Nel frattempo l’ex sostituto Procuratore di Palermo incassa a pieni voti il sì del Prc, Pdci, Verdi: “Esprimiamo il pieno apprezzamento per la scelta di Antonio Ingroia di candidarsi a premier”, ha dichiarato in una nota Paolo Ferrero, segretario di Rifondazione comunista.«L’Italia – ha aggiunto – ha bisogno di una rivoluzione civile che rompa con berlusconismo e montismo, per la libertà, l’eguaglianza, la democrazia e la giustizia sociale. Rifondazione comunista sta con Ingroia per costruire questa nuova speranza».

Idv conferma premier Ingroia
Ma non solo. Anche l’Esecutivo nazionale dell’Italia dei Valori conferma, a stragrande maggioranza, l’appoggio al magistrato. “Ci riconosciamo tutti insieme nella candidatura unitaria a Presidente del Consiglio di Antonio Ingroia – precisa il presidente IdV Antonio Di Pietro- come federatore e punto di riferimento della neocostituita Lista civica  Rivoluzione civile”.

La rete “Cambiare si può” esprime forte delusione per Ingroia
Non tutti però esprimono soddisfazione per le candidature di Ingoria. Almeno questo si legge sull’Huffington Post in un articolo in cui si parla di una forte delusione da parte della rete “Cambiare si può” a cui hanno aderito tante personalità della società civile.
“La sensazione – si legge – è che anche questa sia stata un’occasione perduta… Anche per i quattro segretari di partito sarebbe stata un’occasione buona di recupero della stima sociale, se solo avessero fatto il passo indietro che chiedevamo.

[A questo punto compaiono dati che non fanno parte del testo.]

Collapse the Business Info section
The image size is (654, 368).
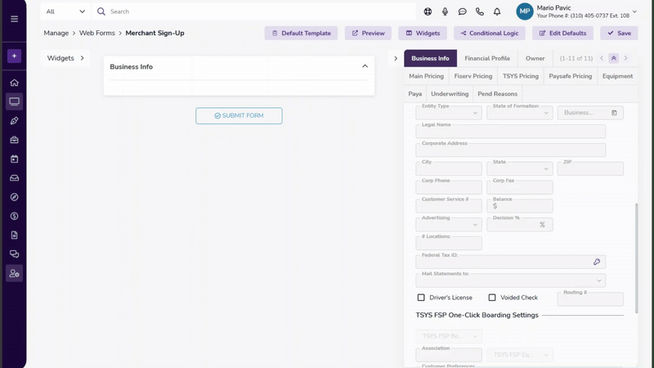coord(365,66)
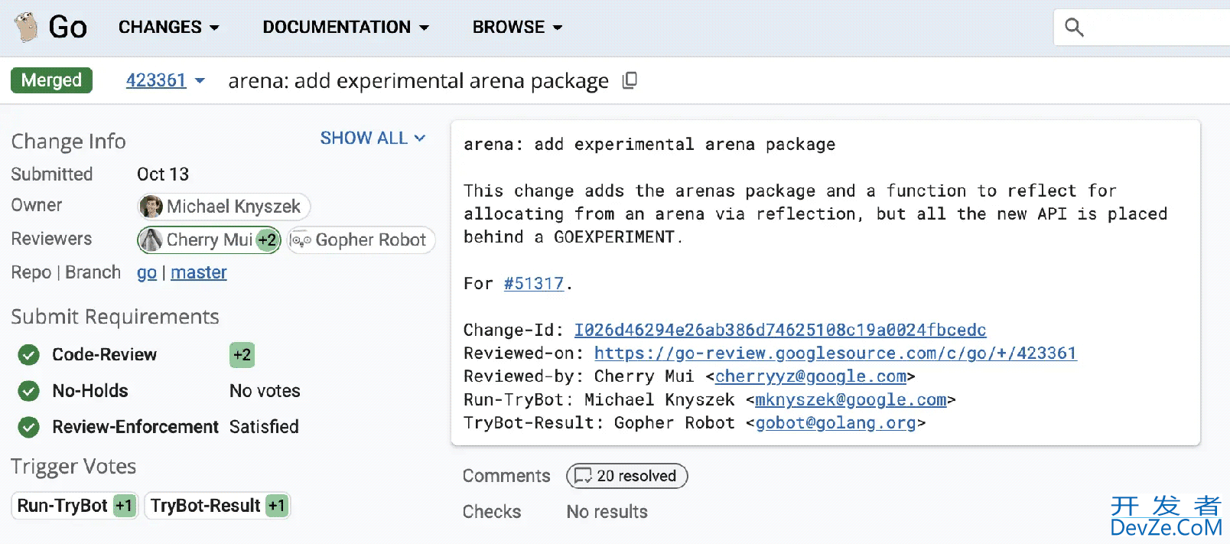Click the TryBot-Result +1 vote chip
Viewport: 1230px width, 544px height.
click(x=217, y=506)
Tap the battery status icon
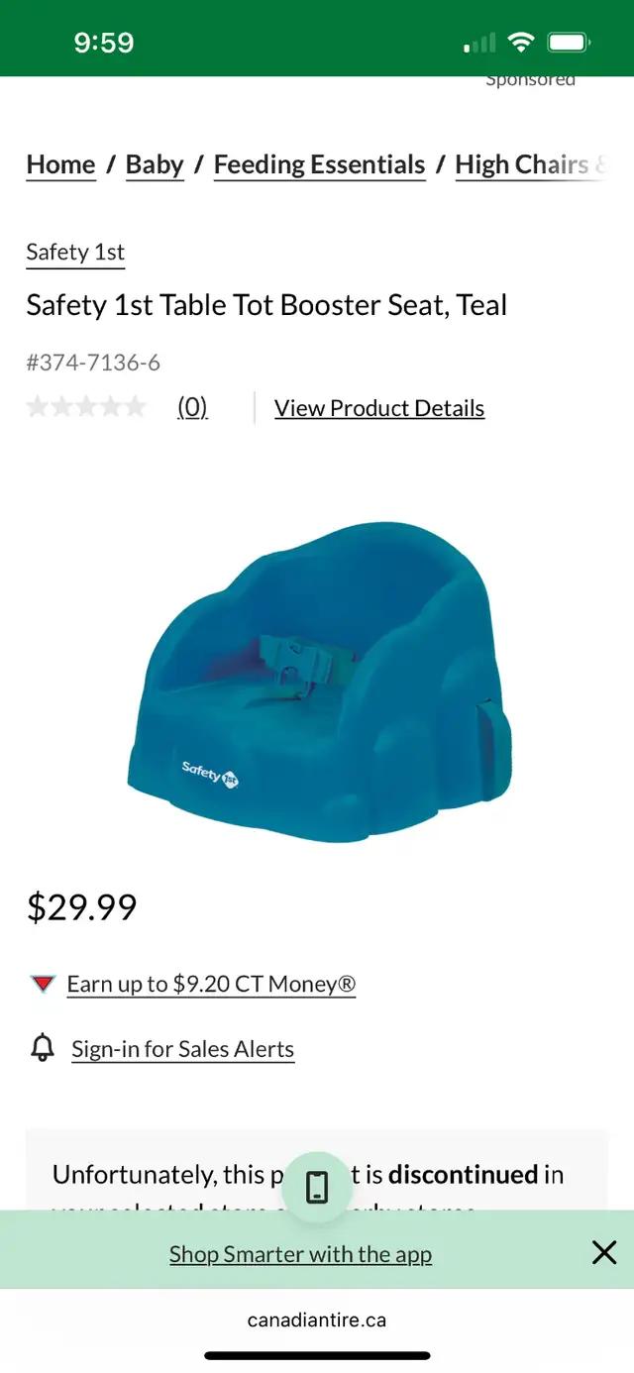 pyautogui.click(x=570, y=43)
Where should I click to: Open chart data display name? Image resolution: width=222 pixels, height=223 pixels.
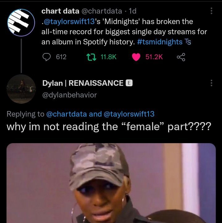pos(61,11)
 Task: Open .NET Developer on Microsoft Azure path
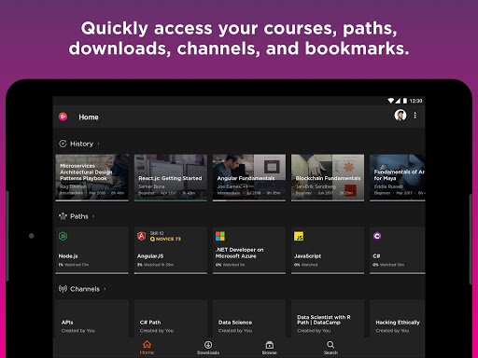pyautogui.click(x=249, y=251)
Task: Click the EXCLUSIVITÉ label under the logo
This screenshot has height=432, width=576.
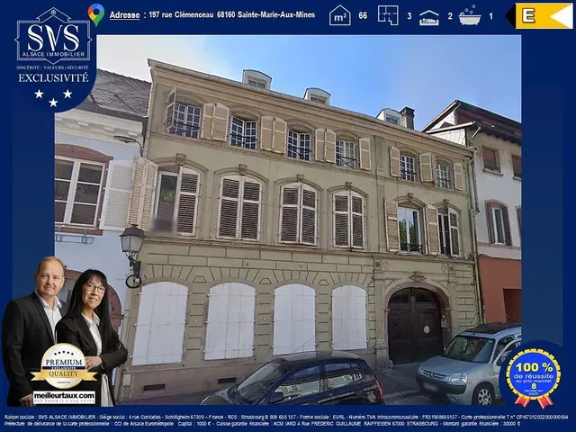Action: 53,78
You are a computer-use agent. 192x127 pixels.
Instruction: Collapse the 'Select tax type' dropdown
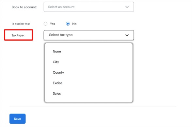[x=89, y=35]
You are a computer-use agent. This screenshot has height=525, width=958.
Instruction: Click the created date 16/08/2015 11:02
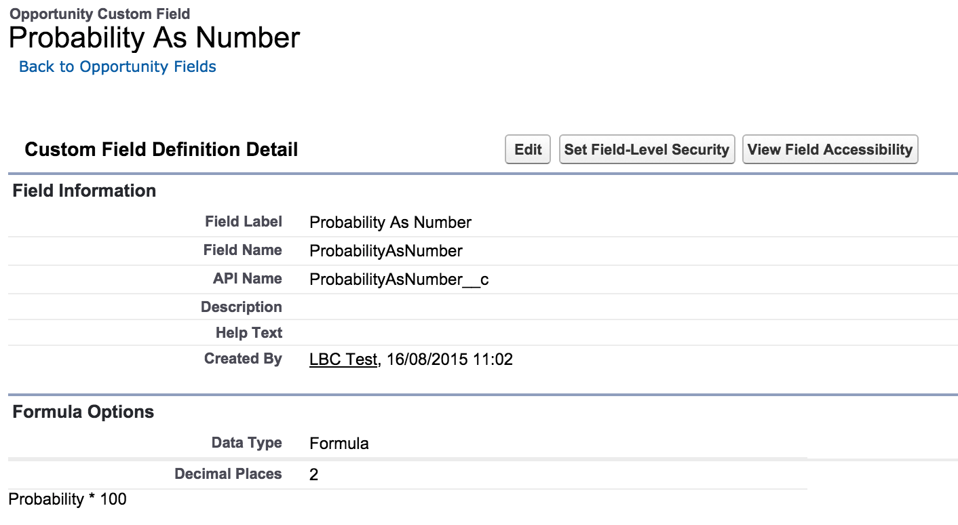click(449, 359)
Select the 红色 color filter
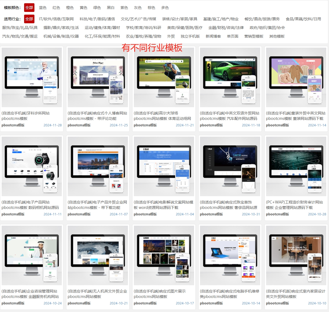The height and width of the screenshot is (312, 329). [x=56, y=8]
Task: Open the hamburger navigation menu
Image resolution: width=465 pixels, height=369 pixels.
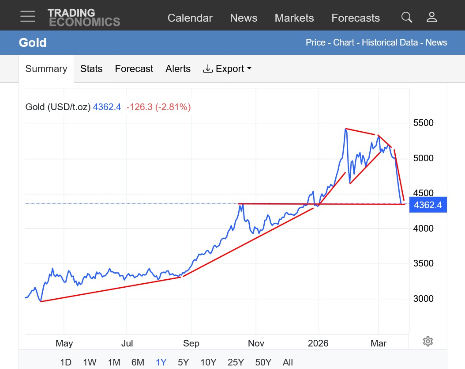Action: 27,17
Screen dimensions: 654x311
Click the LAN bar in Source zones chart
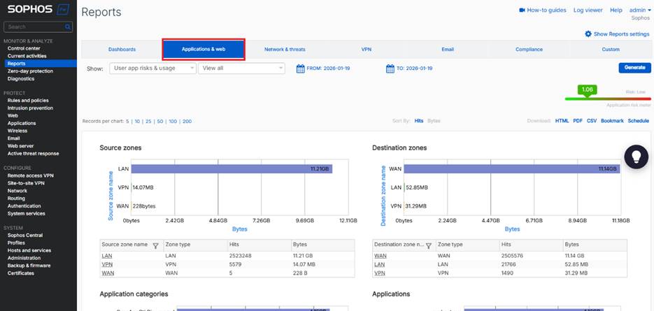[x=231, y=169]
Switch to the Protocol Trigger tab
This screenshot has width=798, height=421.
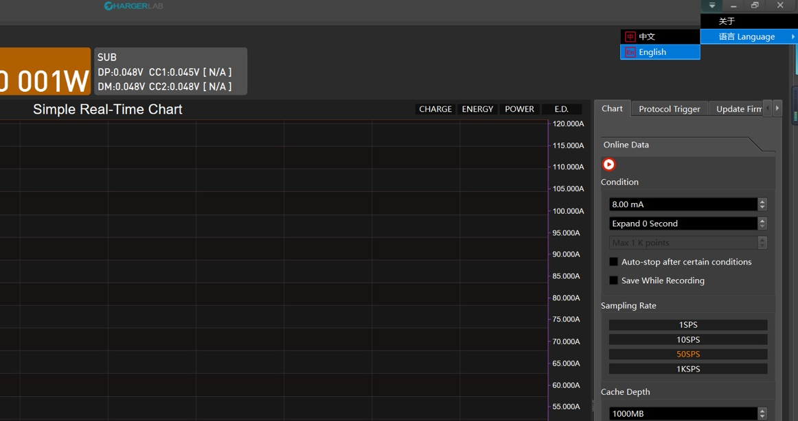tap(669, 109)
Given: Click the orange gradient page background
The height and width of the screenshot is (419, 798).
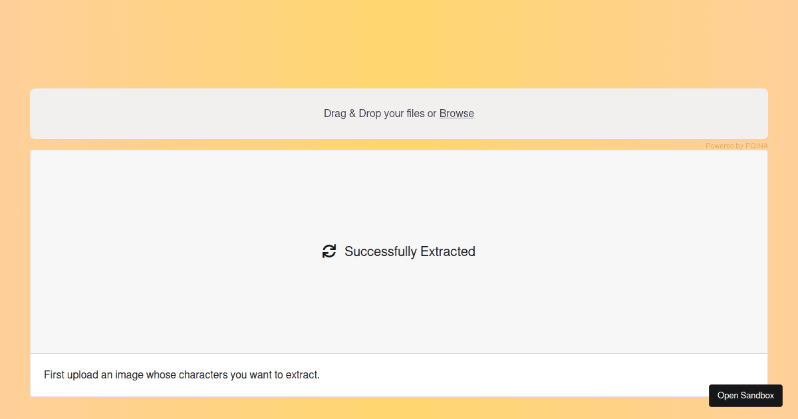Looking at the screenshot, I should point(399,40).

Invece hanno risposto con arroganza…”. Infatti, stando a quanto annunciato da Ingroia sarebbe stata la società civile a far da padrone, proprio per dare quel segno di cambiamento tanto decantato. Invece,   i segretari  Di Pietro per l’Idv, Ferrero per il Prc, Diliberto per il Pdci, Bonelli per i Verdi , si candideranno, perchè quel famoso “passo indietro”, di cui lo stesso Ingroia aveva parlato non lo vuole fare nessuno, a parte Ferrero.